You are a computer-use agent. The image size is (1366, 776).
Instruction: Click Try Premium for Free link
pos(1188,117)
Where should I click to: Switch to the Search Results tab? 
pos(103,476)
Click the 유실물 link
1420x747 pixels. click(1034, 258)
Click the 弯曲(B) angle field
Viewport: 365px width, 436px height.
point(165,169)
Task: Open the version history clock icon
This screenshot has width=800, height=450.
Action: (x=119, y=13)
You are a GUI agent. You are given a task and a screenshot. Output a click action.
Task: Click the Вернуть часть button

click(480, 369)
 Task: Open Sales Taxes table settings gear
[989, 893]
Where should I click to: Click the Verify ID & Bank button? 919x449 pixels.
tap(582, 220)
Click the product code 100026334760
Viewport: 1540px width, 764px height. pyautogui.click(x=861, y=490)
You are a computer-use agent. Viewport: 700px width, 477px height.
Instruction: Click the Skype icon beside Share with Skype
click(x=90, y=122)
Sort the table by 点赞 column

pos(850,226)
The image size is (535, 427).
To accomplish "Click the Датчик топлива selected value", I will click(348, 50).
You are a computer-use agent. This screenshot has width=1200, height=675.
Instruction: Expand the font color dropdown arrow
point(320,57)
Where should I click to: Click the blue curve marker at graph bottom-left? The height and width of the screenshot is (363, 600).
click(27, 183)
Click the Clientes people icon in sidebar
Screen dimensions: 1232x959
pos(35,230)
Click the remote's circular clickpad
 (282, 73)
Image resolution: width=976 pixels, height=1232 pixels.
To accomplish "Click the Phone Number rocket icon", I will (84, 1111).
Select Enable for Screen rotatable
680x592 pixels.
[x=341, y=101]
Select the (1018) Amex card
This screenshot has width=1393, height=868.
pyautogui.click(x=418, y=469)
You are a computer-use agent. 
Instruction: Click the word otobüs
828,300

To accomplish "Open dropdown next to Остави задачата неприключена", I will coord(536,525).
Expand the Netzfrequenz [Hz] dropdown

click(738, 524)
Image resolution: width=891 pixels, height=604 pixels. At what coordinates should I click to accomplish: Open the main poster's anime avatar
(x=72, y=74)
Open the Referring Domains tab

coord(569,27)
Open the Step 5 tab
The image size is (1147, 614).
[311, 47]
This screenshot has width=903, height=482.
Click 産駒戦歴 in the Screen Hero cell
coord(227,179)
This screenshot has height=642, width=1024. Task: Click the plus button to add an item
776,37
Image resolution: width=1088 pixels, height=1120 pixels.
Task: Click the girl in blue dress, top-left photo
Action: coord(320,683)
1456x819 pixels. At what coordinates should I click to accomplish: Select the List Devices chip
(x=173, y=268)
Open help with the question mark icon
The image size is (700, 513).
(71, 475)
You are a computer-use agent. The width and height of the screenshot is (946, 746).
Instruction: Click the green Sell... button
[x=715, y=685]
========================================================================
**WHAT YOU NEED TO DO:** From the entries above, extract each line containing "will".

**EXERCISE OUTPUT:**
To accomplish "Click the Датчик топлива selected value", I will click(348, 50).
To accomplish "Click the Phone Number rocket icon", I will (84, 1111).
To accomplish "Open dropdown next to Остави задачата неприключена", I will coord(536,525).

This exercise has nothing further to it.